Sort by pooled DSR. Candidates with pooled DSR ≥ 0.80 are eligible for Production Quality.
Human review of the mechanism (no opaque black boxes — we need the theoretical story).
Export as a snapshot-frozen bundle with SHA-256 and fitted models.
Deploy to a slot. Bar-aligned kline closes (same timestamp on primary asset and cross-asset features) feed the decision every 15 minutes.

Step 6 — Reading the numbers in plain English

Pooled DSR ≈ 1.00 — the strategy is effectively indistinguishable from “this is genuinely skilled”. Interpret as “almost certainly a real edge”.
Pooled DSR ≈ 0.80–0.95 — strong evidence of skill after multi-test correction. Safe to deploy. Monitor in live.
Pooled DSR ≈ 0.50 — coin-flip. The observed performance is fully consistent with being the luckiest draw from a cohort of null strategies.
Pooled DSR ≈ 0.05 — the strategy underperforms what a random selection of N candidates would deliver. Do not deploy.

What this approach cannot tell you

DSR is not a forecast. It is a statement about what you observed in the backtest, adjusted for how hard you looked. A DSR of 0.99 does not promise live Sharpe 2.0; it promises that if the underlying return-generating process stays what the backtest sampled, the strategy probably has real skill. Regime changes, structural breaks, venue-specific dynamics — those are separate risks that DSR is silent about, which is why we also run cross-asset validation, walk-forward partitioning, and enforce Rule 17.

There is also a venue-specific drift we accept as known-bounded noise: training may source primary and cross-asset data from Kraken or Binance depending on availability, while live trades on Hyperliquid. Prices differ by a handful of basis points across venues at the same timestamp. We have verified the timestamp-alignment contract holds across all three venues and accept the small distributional shift.

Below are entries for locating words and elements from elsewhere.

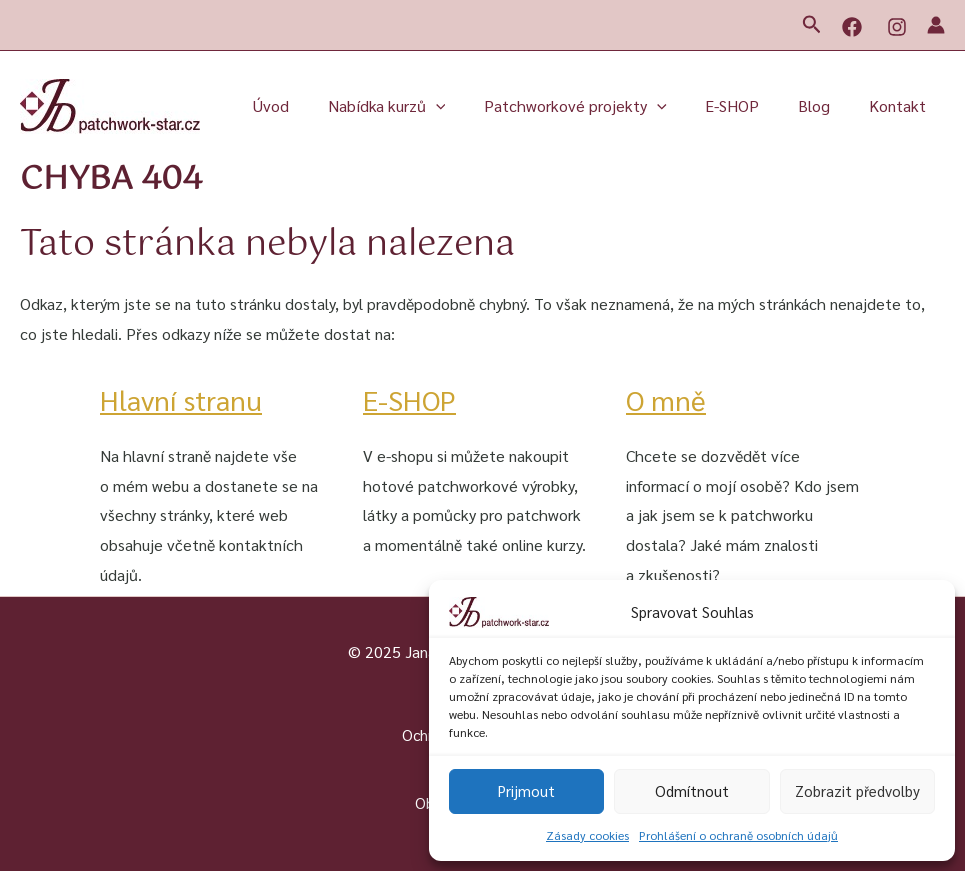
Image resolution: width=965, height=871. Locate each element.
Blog (824, 105)
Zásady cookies (587, 835)
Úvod (308, 105)
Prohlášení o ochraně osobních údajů (738, 835)
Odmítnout (692, 790)
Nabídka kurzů (417, 106)
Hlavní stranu (187, 398)
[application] (466, 106)
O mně (668, 398)
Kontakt (900, 105)
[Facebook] (852, 27)
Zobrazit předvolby (857, 790)
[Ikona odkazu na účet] (936, 25)
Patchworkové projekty (598, 106)
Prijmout (526, 790)
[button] (812, 25)
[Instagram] (897, 27)
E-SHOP (749, 105)
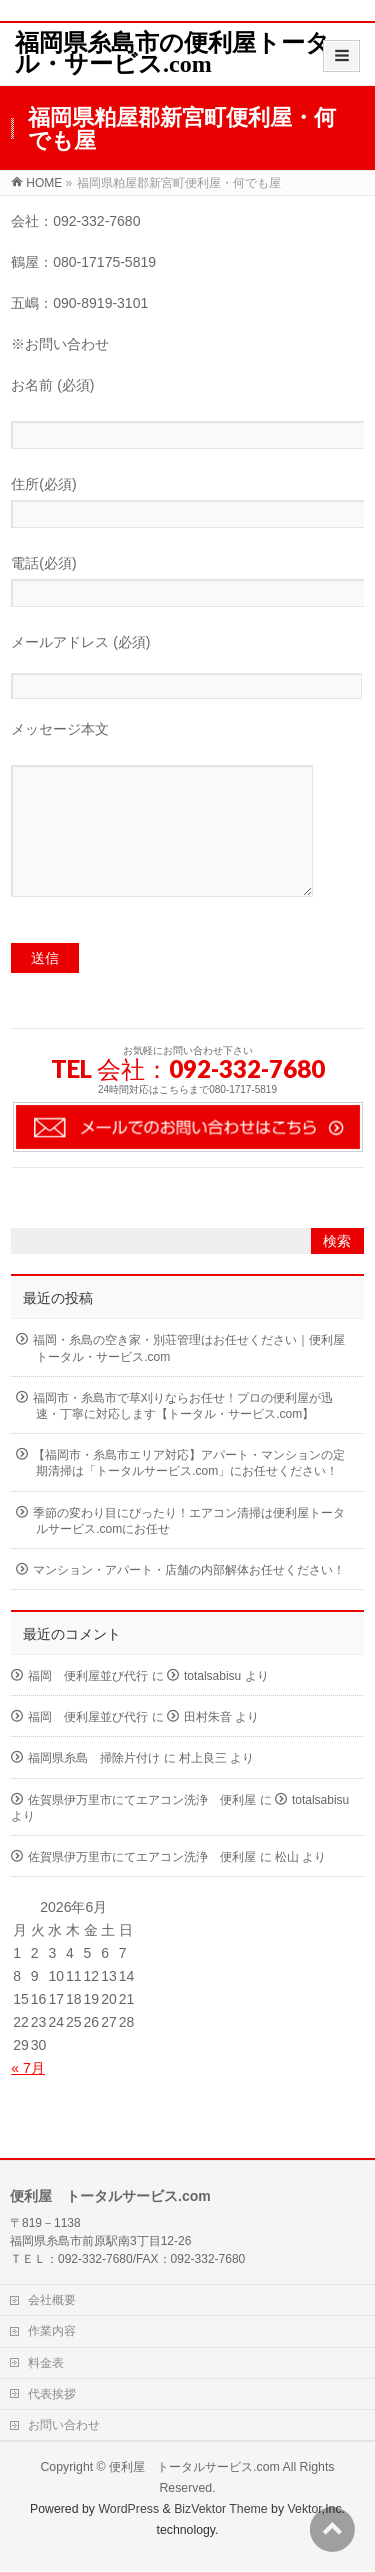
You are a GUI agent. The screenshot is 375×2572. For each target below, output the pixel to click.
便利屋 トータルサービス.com (194, 2468)
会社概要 (52, 2301)
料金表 (46, 2364)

How p-value, PSR, and DSR fit together

They answer three different questions, and all three matter:

Metric	Question answered	Accounts for
p-value	“Could this Sharpe have arisen from a random sign-permutation of the same trades?”	Sample size only
PSR	“What is the probability the true Sharpe is greater than 0?”	Sample size + non-normality (skew, kurtosis)
DSR	“Given we tested N strategies, what is the probability this is the real one?”	Sample size + non-normality + selection bias

The relationship at a high level: PSR(0) ≈ 1 − p-value under certain distributional assumptions (Gaussian returns, no multiple testing). The further returns depart from Gaussian, the more PSR and (1 − p) diverge. DSR then further deflates PSR by the cohort-size correction.

In practice, we compute all three and require all three to look strong:

Main-run p-value < 0.05 — the Sharpe is not a permutation artefact.
Per-fold p-values — no catastrophic regime; Rule 17 clean.
Pooled DSR ≥ 0.80 — edge survives the selection-bias correction across our 25-agent roster.

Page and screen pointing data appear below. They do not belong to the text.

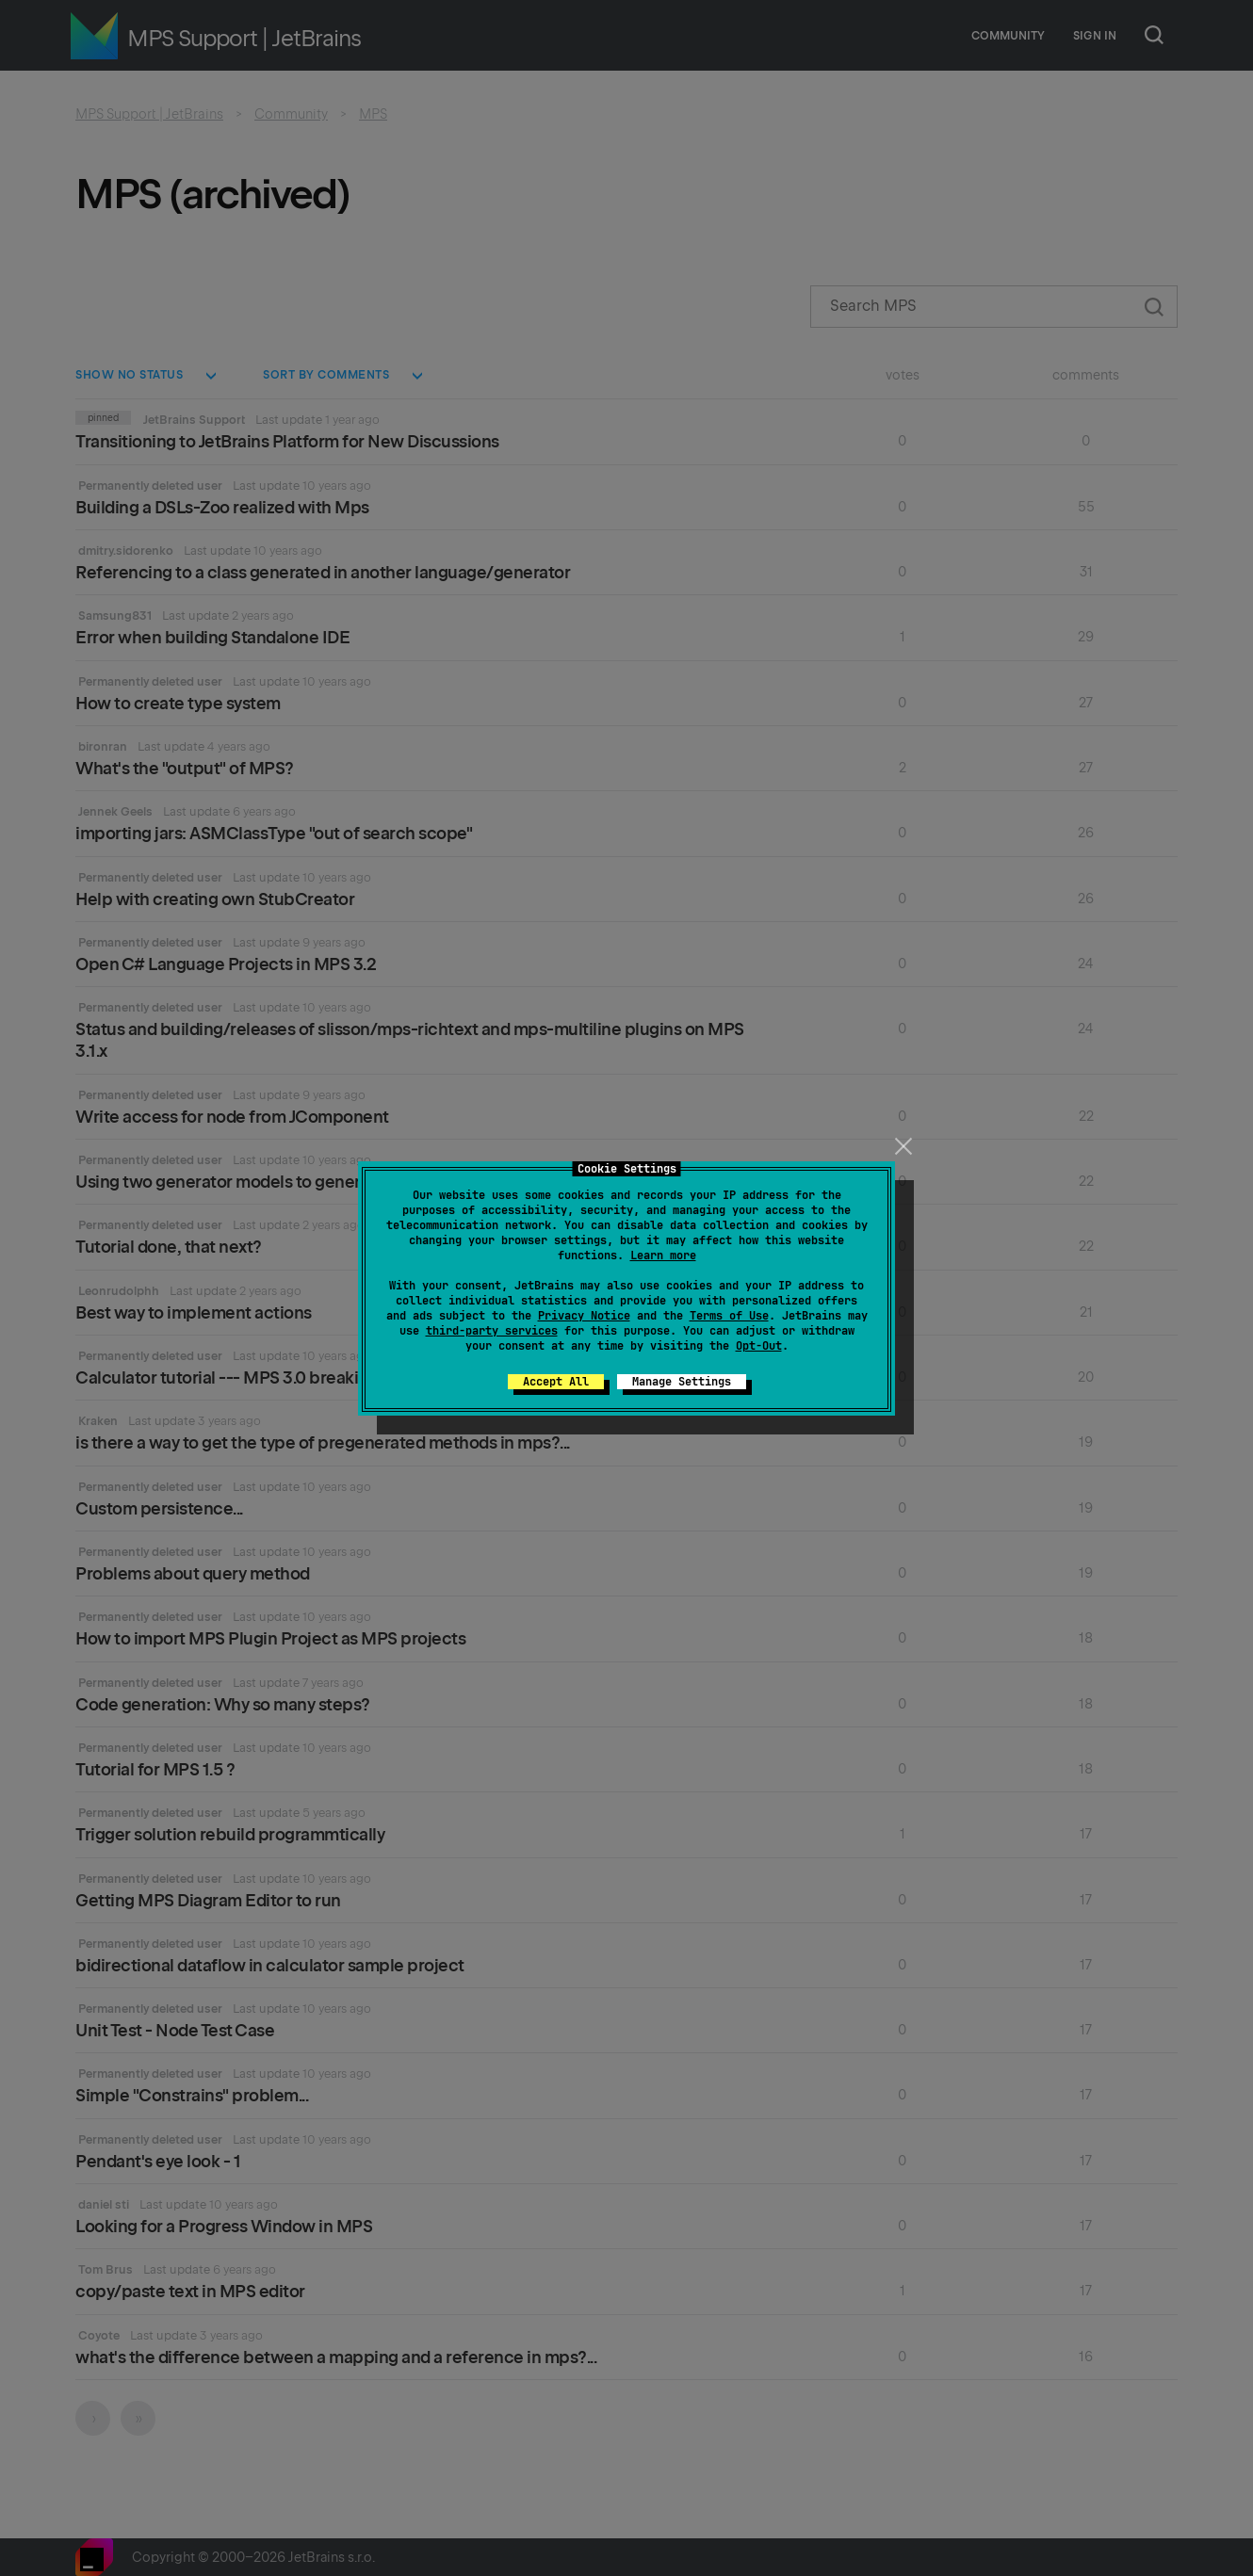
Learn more (663, 1255)
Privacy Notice (584, 1315)
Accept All (556, 1381)
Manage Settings (681, 1381)
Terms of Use (729, 1315)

A strategy with Sharpe 2.3 and main-run p = 0.0001 but pooled DSR 0.45 is not considered production-quality. The first two numbers say “this backtest wasn’t a fluke”; the third says “but we tested many strategies, and a few this good were expected by chance — we need more evidence before deploying”.

The hierarchy in practice

p-value is the trigger condition — a research round that doesn’t improve at least one agent’s p-value is considered a null round, even if Sharpe moved around.
DSR is the selection filter — among the cohort of p-significant candidates, DSR sorts who actually earns a Production-Quality slot.
Walk-forward p-values are the regime sieve — both a prerequisite (need positive Sharpe in ≥4/6 folds with ≥1 fold significant) and a disqualifier (Rule 17 — no fold significantly negative).

References

Bailey, D. H. & López de Prado, M. (2012). “The Sharpe Ratio Efficient Frontier.” Journal of Risk 15(2).
Bailey, D. H. & López de Prado, M. (2014). “The Deflated Sharpe Ratio: Correcting for Selection Bias, Backtest Overfitting and Non-Normality.” Journal of Portfolio Management 40(5).
López de Prado, M. (2018). Advances in Financial Machine Learning. Wiley. Chapters 5 (fractional differentiation) and 14 (backtest overfitting) for the broader context.